The results are stunning. My colleague, Daniel Bentley, for reasons known only to himself, used Meitu and then agreed to share the photo with the rest of us. He’s a fine looking fellow, but after his transformation, he looked like this:
But while Meitu may seem no like more than a fun vanity project, security research Greg Linares has pointed out on Twitter, the app also gobbles up a staggering amount of personal information from your phone.
While many apps may request access to your contact list or camera, Meitu sucks up a whole lot more than that.
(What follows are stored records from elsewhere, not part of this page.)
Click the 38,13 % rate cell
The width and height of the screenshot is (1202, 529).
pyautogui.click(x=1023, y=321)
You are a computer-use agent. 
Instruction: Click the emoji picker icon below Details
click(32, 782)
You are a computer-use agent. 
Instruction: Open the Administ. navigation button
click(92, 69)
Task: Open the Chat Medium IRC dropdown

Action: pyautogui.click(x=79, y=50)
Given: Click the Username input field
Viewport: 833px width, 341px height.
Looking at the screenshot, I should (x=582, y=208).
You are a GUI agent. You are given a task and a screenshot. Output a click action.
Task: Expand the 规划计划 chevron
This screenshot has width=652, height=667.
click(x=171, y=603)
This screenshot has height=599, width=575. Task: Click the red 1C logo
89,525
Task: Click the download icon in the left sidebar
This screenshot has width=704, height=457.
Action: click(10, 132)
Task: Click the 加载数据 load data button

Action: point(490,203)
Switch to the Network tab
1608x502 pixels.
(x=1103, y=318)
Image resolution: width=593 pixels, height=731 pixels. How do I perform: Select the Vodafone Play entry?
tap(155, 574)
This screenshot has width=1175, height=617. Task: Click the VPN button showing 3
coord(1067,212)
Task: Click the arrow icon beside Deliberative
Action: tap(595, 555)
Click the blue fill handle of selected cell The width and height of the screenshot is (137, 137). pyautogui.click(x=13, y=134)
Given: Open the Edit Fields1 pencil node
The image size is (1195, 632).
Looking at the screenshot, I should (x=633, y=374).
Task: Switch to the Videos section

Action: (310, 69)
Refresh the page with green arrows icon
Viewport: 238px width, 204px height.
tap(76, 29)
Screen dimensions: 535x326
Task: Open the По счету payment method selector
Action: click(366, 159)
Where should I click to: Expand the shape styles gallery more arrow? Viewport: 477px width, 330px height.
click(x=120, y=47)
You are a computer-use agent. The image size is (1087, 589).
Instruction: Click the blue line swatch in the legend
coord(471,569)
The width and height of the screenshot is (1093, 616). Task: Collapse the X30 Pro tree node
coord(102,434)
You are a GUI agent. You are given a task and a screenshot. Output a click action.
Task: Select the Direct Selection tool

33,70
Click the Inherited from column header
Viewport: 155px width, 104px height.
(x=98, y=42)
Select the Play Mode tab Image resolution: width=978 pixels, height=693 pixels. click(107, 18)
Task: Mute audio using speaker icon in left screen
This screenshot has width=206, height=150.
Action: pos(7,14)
For instance, it extracts information about users’ location and phone calls as well as Internet and Wi-Fi activity:
There is no evidence Meitu needs all this extra information to function and, as Linares notes, its Chinese provenance means all that user information is likely landing in the lap of that country’s government.
Computer scientists Jonathan Zdziarski described the app this way:
Zdziarski added on Twitter the iOS version of the app is less intrusive than the Android one thanks to Apple’s security features.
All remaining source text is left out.